POSITIVELY GOOD READS

The House of the Seven Gables (1851)

by Nathaniel Hawthorne

“The wrongdoing of one generation lives into the successive ones, and . . . becomes a pure and uncontrollable mischief.” So Nathaniel Hawthorne described the moral of his gothic novel The House of the Seven Gables.

In the late 17th century the Pyncheon progenitor did wrong, acquiring Matthew Maule’s land dishonestly and accusing Maule of witchcraft during the infamous Salem witch trials. Just before he was hung, Maule put a curse on Pyncheon that was remembered when Pyncheon died unexpectedly.
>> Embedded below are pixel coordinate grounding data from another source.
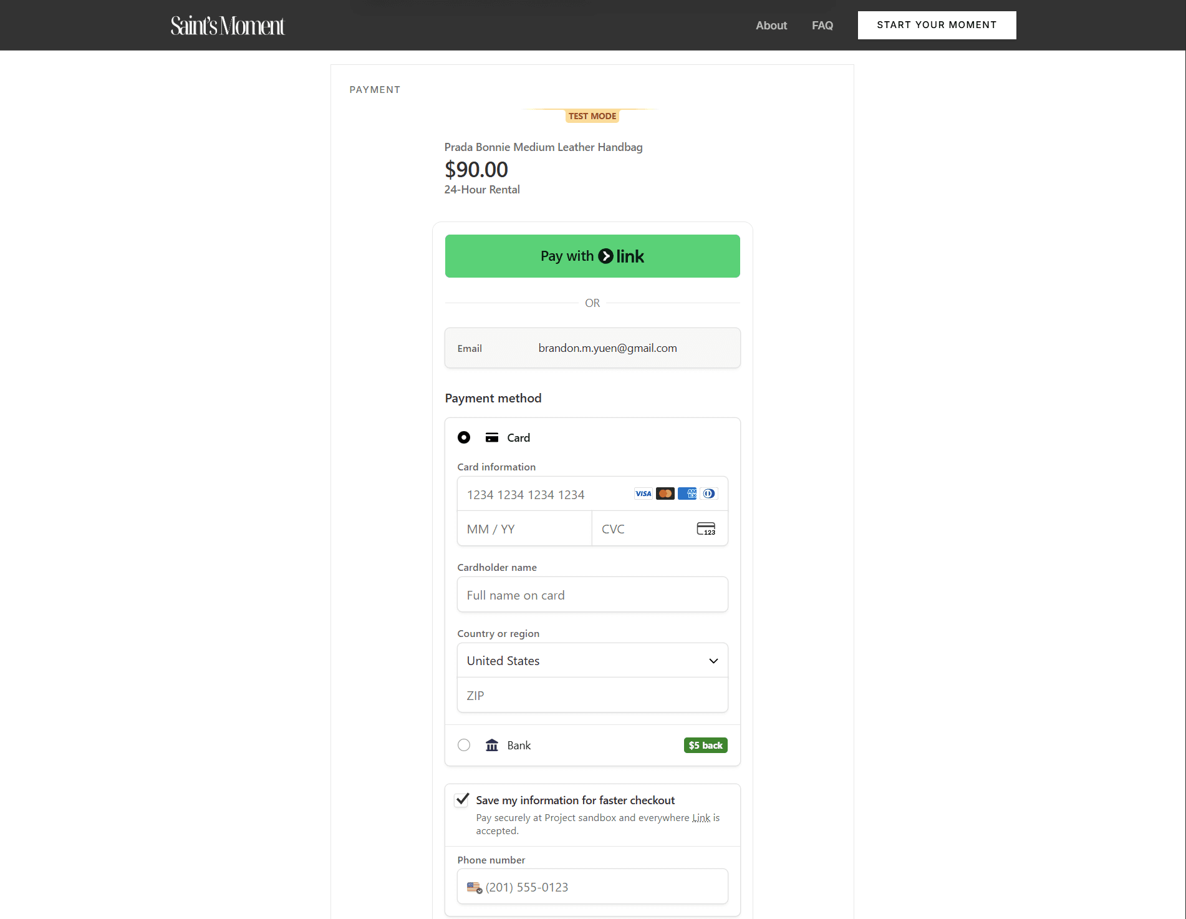1186x919 pixels.
Task: Open the FAQ navigation item
Action: point(822,26)
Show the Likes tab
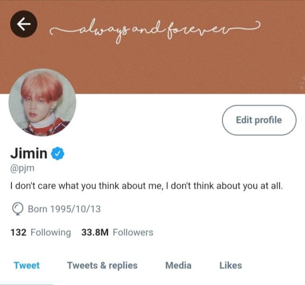305x285 pixels. pyautogui.click(x=231, y=266)
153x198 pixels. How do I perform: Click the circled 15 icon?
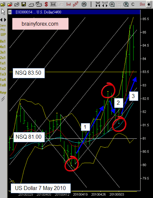(84, 4)
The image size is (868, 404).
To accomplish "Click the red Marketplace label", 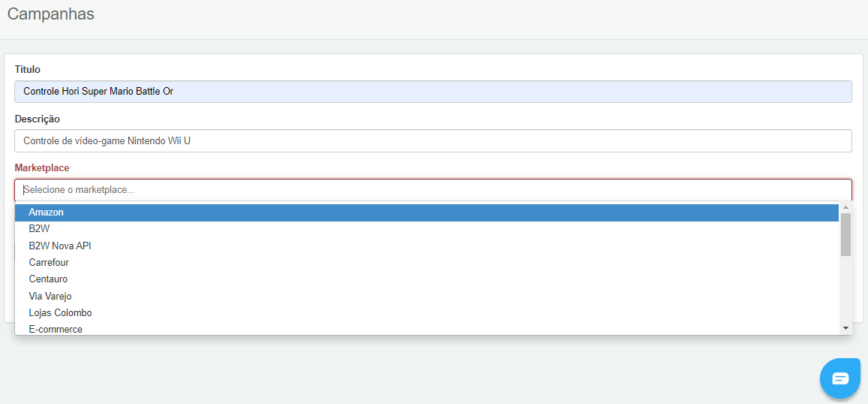I will click(42, 167).
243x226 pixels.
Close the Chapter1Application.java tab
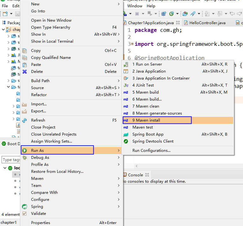tap(178, 23)
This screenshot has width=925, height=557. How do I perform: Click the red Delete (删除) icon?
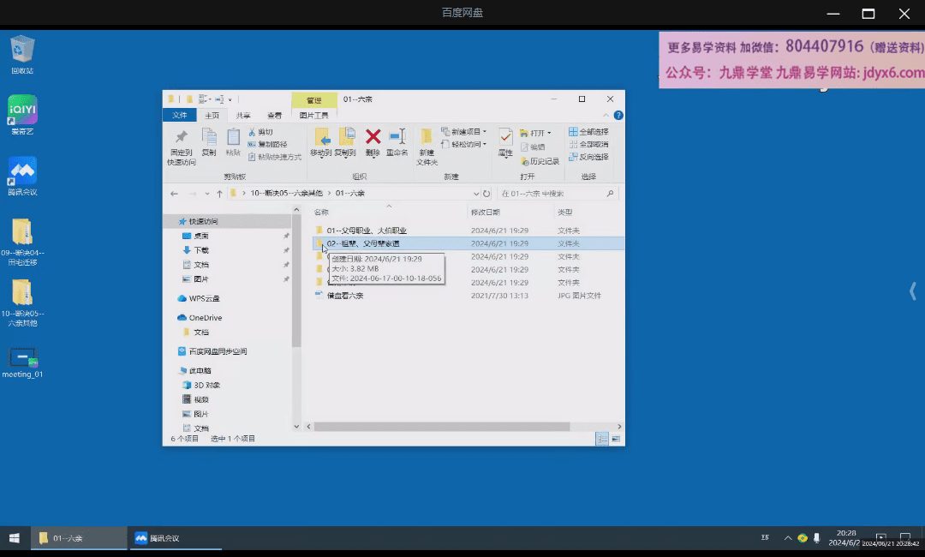coord(373,137)
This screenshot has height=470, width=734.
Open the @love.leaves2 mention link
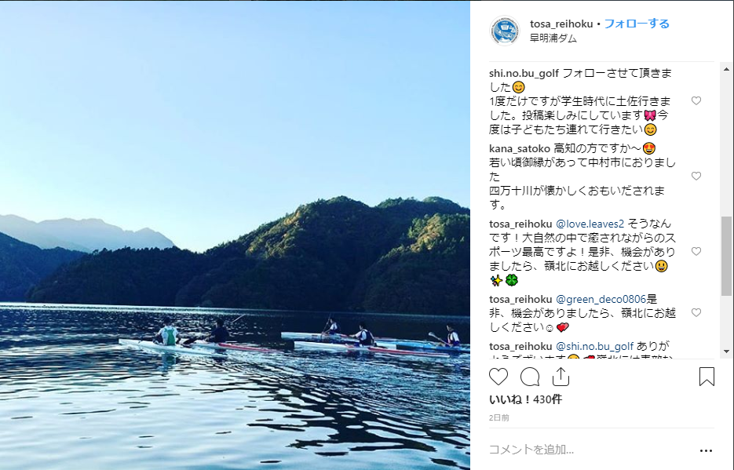[x=590, y=224]
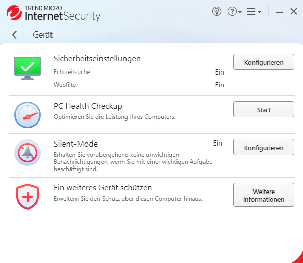Open the lightbulb tips icon
Screen dimensions: 303x263
point(217,11)
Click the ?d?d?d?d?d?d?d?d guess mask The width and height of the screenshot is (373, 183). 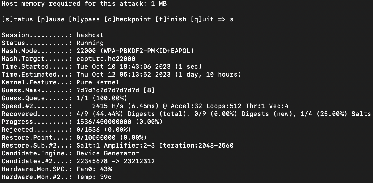pyautogui.click(x=108, y=90)
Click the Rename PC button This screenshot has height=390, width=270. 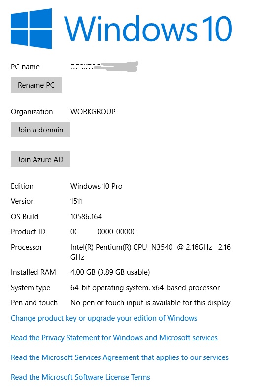point(36,85)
The only Pyncheons left many generations later are aging sister and brother Hepzibah and Clifford; the cousin they fear and despise, Judge Jaffrey Pyncheon; and a distant young cousin, Phoebe. The reclusive Hepzibah lives in the now-decrepit mansion her forefather built for his descendants; the house has been cursed from the beginning (just like the family) and is falling apart in Hepzibah’s time, the mid-19th century. Hepzibah has spent 30 years waiting for Clifford to be released from prison, where he served time for an alleged murder. Cousin Phoebe arrives for an extended stay around when the fragile and dispirited Clifford comes home.

Phoebe’s sunny nature cheers the gloomy house’s inhabitants, who include a lodger, a dagueorrotypist named Holgrave. But they still fear Judge Pyncheon, who was responsible for Clifford’s being wrongly charged and imprisoned. The judge believes Clifford knows where a long-lost deed to a huge amount of land is hidden. After pressuring Hapzibah to let him question Clifford, the greedy judge—who embodies his ancestor’s base spirit—suffers the same kind of sudden death as Colonel Pyncheon did. With their nemesis gone, the remaining Pyncheons inherit his wealth; Phoebe marries Holgrave, who discloses he’s descended from Maule; and the curse is lifted.

Hawthorne’s characteristic symbolism pervades The House of the Seven Gables. The foremost symbol is the house itself, representing the decline of the Pyncheon family as well as the dangers of attachment to the past and attempt to ensure the future. As the modern thinker Holgrave notes, each generation must tear down the old structures and replace them with its own.